Our findings imply that one of the main problems telemedicine is facing is trust among new patients. We observed that a first experience with telemedicine influences one’s attitude toward it positively. As we detected that there is somehow a barrier to the first use of telemedicine, some acclimatization needs to occur [48]. In a previous study with 184 teledermatology patients, telemedicine experience was also associated with a higher odds ratio of preferring teledermatology in the future [49]. Also, during the COVID-19 pandemic, first-time teledermatology patients in the United States reported being less satisfied with telemedicine communication [36].

Furthermore, we also observed that a high preference for telemedicine was associated with a higher educational level. We suggest that the finding is related to the increased attitude of highly educated individuals to inform themselves about new technologies and to have sufficient technical skills [50].

This study indicates that older patients and physicians prefer in-person consultations over telemedicine. An American study with >600 participants reported that patients older than 66 years of age preferred in-person consultation and follow-up during the COVID-19 pandemic [42]. In fact, another study indicated higher satisfaction rates with telemedicine among patients younger than 56 years of age and without suspected cancer [51]. While studies focusing only on teledermatology generally report higher levels of satisfaction, direct comparative studies of in-person consultations and telemedicine report mixed outcomes [26,51-56]. Consistent with our findings, a questionnaire-based survey among 720 patients in Saudi Arabia during the COVID-19 pandemic showed that older age (over 40 years), lower education levels, and first-time experience were associated with poor-to-average satisfaction with telemedicine [57].

We identified factors associated with a lower preference for teledermatology: older age, lower education, and no experience with telemedicine. As teledermatology becomes more prominent, these cohorts may develop disparities in care. Therefore, we propose that the following steps should be considered to increase acceptance of teledermatology: minimization of technical barriers by simple handling of the telemedical offers as well as increasing the attractiveness of the first telemedicine consultation through reduced waiting time and cost savings.

::::

» Apply what you read:
**a.** List the number of participants in each earlier study that the teledermatology passage gives a sample size for.
**b.** Answer these questions from the teledermatology passage:
(i) Patients older than what age preferred in-person consultation in the American study?
(ii) A high preference for telemedicine was associated with what?
(iii) What two things are proposed to make the first telemedicine consultation more attractive?
The items are not needed here.

::::

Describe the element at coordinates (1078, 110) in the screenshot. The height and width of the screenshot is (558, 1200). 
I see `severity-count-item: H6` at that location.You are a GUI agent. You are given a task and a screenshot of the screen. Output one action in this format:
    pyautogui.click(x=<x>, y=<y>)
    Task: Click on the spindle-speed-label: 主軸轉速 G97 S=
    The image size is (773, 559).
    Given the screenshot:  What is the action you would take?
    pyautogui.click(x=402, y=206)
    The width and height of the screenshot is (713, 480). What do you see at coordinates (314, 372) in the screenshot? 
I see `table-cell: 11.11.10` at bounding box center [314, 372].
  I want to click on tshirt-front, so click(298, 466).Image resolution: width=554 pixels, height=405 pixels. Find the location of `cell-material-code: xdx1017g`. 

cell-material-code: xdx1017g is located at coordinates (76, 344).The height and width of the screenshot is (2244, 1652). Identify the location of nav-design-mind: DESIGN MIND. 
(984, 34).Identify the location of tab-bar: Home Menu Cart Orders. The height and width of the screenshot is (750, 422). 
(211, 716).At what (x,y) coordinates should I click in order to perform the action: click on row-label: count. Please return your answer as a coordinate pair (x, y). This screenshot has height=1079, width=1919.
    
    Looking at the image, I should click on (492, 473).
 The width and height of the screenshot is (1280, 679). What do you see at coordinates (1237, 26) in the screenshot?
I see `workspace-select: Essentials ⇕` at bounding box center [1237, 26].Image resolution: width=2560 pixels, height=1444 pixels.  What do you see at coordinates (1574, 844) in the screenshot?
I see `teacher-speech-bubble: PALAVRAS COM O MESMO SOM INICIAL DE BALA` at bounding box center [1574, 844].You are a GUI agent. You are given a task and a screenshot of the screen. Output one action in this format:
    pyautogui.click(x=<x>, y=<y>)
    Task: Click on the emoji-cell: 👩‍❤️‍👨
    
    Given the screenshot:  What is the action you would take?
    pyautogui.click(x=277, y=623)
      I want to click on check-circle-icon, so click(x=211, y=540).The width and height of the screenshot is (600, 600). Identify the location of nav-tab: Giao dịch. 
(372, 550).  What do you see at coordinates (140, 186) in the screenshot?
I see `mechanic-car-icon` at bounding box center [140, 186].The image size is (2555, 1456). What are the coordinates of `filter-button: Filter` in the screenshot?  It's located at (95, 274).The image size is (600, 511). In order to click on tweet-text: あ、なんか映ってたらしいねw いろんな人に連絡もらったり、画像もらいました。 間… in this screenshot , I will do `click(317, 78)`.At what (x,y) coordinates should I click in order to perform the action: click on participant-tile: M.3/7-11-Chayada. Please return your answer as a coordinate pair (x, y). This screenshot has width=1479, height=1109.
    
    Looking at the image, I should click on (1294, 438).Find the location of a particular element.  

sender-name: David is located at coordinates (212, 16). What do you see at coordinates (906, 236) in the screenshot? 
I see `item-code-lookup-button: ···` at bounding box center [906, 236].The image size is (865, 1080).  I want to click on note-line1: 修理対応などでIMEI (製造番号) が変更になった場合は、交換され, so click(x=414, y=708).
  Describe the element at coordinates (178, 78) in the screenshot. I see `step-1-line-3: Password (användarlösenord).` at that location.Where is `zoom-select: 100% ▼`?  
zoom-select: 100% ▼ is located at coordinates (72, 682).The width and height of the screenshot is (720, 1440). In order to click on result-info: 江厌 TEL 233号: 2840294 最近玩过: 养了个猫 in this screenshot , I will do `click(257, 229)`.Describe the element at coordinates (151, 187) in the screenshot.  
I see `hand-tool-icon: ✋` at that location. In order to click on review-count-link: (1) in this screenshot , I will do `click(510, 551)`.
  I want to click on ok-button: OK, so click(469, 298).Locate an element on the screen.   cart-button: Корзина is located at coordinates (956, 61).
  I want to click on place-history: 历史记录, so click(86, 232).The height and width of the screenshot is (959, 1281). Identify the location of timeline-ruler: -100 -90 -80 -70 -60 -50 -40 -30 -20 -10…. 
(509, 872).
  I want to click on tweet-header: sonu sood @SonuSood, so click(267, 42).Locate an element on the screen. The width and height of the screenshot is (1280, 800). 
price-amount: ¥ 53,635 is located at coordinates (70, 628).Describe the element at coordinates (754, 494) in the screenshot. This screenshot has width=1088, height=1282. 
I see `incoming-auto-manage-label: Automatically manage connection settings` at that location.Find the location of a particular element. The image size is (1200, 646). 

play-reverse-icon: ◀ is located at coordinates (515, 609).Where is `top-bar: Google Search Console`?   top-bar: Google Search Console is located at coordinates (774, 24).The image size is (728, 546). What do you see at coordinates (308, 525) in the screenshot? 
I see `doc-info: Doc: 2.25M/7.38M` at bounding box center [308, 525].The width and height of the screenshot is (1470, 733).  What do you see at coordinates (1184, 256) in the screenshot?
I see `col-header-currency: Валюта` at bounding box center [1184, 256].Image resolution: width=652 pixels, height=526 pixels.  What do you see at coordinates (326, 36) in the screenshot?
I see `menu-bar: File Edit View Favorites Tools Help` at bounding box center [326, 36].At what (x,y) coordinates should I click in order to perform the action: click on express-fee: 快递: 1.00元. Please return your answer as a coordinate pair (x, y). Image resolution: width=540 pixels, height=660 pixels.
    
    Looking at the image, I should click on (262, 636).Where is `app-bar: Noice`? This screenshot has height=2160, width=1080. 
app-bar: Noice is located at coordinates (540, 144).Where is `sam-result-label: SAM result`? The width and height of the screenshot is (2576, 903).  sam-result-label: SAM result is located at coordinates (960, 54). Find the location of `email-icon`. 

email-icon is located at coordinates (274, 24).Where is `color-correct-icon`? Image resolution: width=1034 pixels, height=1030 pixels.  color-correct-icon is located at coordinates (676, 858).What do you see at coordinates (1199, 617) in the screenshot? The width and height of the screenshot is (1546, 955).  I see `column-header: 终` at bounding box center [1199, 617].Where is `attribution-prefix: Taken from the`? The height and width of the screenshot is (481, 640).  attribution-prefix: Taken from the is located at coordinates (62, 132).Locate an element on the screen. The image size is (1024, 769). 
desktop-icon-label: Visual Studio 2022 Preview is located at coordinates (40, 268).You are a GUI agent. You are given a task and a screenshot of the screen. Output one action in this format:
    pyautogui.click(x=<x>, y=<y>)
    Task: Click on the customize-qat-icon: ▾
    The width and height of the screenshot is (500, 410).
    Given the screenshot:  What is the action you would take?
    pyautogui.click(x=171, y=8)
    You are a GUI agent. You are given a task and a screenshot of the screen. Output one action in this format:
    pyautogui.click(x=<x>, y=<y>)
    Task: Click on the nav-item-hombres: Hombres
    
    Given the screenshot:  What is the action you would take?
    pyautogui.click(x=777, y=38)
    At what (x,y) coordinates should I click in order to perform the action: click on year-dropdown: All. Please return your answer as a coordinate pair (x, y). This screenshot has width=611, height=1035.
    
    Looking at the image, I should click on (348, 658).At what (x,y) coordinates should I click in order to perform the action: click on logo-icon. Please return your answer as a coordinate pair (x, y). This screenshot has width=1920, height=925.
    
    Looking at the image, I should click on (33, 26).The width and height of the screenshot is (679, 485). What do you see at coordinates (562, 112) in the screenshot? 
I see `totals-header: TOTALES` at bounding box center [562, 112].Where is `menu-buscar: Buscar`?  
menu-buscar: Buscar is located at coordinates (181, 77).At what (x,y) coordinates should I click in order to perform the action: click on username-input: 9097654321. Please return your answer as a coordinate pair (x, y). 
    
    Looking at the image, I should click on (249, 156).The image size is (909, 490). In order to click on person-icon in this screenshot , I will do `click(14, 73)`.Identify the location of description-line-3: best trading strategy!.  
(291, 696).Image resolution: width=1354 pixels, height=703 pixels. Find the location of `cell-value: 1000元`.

::::

» Task answers:
**a.**
184 teledermatology patients
More than 600 participants (American study)
720 patients (Saudi Arabia survey)

**b.**
(i) 66 years
(ii) A higher educational level
(iii) Reduced waiting time and cost savings